Muñoz sostiene que fue cesanteado de la Policía por causas vinculadas a su actividad gremial y que posteriormente “le armaron una causa penal” para encarcelarlo.
“Hace un mes que duerme en el piso”
Según la denuncia, el exuniformado permanece alojado en una celda de castigo bajo un régimen de aislamiento extremo.
De acuerdo al escrito, hace más de un mes duerme con el colchón directamente sobre el piso, sin cama individual, soportando bajas temperaturas durante la noche. También denunció que mantiene sus pertenencias en el suelo porque no le permiten ingresar mobiliario.
La presentación señala además que permanece encerrado durante 23 horas diarias y sólo dispone de dos horas de patio.
Denuncias de aislamiento y restricciones
Muñoz afirmó que las autoridades penitenciarias le impiden el contacto con otros internos y restringen elementos considerados básicos dentro del régimen carcelario.
Entre otras medidas denunciadas, aseguró que:
- no le permiten ingresar una radio AM/FM;
- le restringen el acceso a telefonía celular;
- fue incomunicado;
- y durante varios días debió comer “con la mano como un perro” porque no le autorizaban utensilios ni pertenencias personales.
También acusó a directivos penitenciarios de negarse reiteradamente a recibirlo, pese a que —según indicó— la Ley 24.660 obliga a fundamentar cualquier negativa de entrevista con internos.
Acusaciones contra personal penitenciario
La denuncia también describe episodios de violencia y amenazas dentro del penal.
Muñoz acusó a un cabo del Servicio Penitenciario Provincial de haberlo golpeado en el pecho frente a testigos el primer día de detención.
Además señaló a un sargento por utilizar una escopeta de manera intimidatoria, cargándola frente a él “sin existir peligro de fuga ni riesgo de vida”.

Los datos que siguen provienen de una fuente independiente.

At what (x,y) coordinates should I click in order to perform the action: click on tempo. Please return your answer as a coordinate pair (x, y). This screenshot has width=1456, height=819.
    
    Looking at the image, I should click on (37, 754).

En la presentación también menciona al director provincial de penales, Villagra, a quien responsabiliza de ordenar restricciones ilegales, discriminatorias y vejatorias contra su persona.
Cuestionamientos al juez de ejecución
Otro de los apuntados es el juez Romera, a quien Muñoz acusa de no haber intervenido pese a las advertencias previas realizadas por su defensa.
Según sostuvo, tanto él como sus abogados anticiparon durante la audiencia judicial que podían producirse represalias dentro del Penal N°4.
La denuncia afirma que posteriormente fueron enviados habeas corpus, escritos formales y cartas manuscritas detallando las condiciones de detención, pero que hasta el momento “nada fue constatado ni verificado”.
El trasfondo gremial
El caso reabre el debate sobre la libertad sindical dentro de las fuerzas de seguridad y penitenciarias, un reclamo histórico que desde hace años enfrenta resistencias políticas e institucionales en distintas provincias argentinas.
Sectores vinculados a la defensa de derechos laborales policiales sostienen que la situación de Muñoz constituye un caso de persecución contra dirigentes o activistas gremiales dentro de las fuerzas de seguridad.
Mientras tanto, allegados al ex policía aseguran que la prisión preventiva “terminó convirtiéndose en un castigo anticipado” y reclaman la intervención urgente de organismos judiciales y de derechos humanos para inspeccionar las condiciones reales de detención.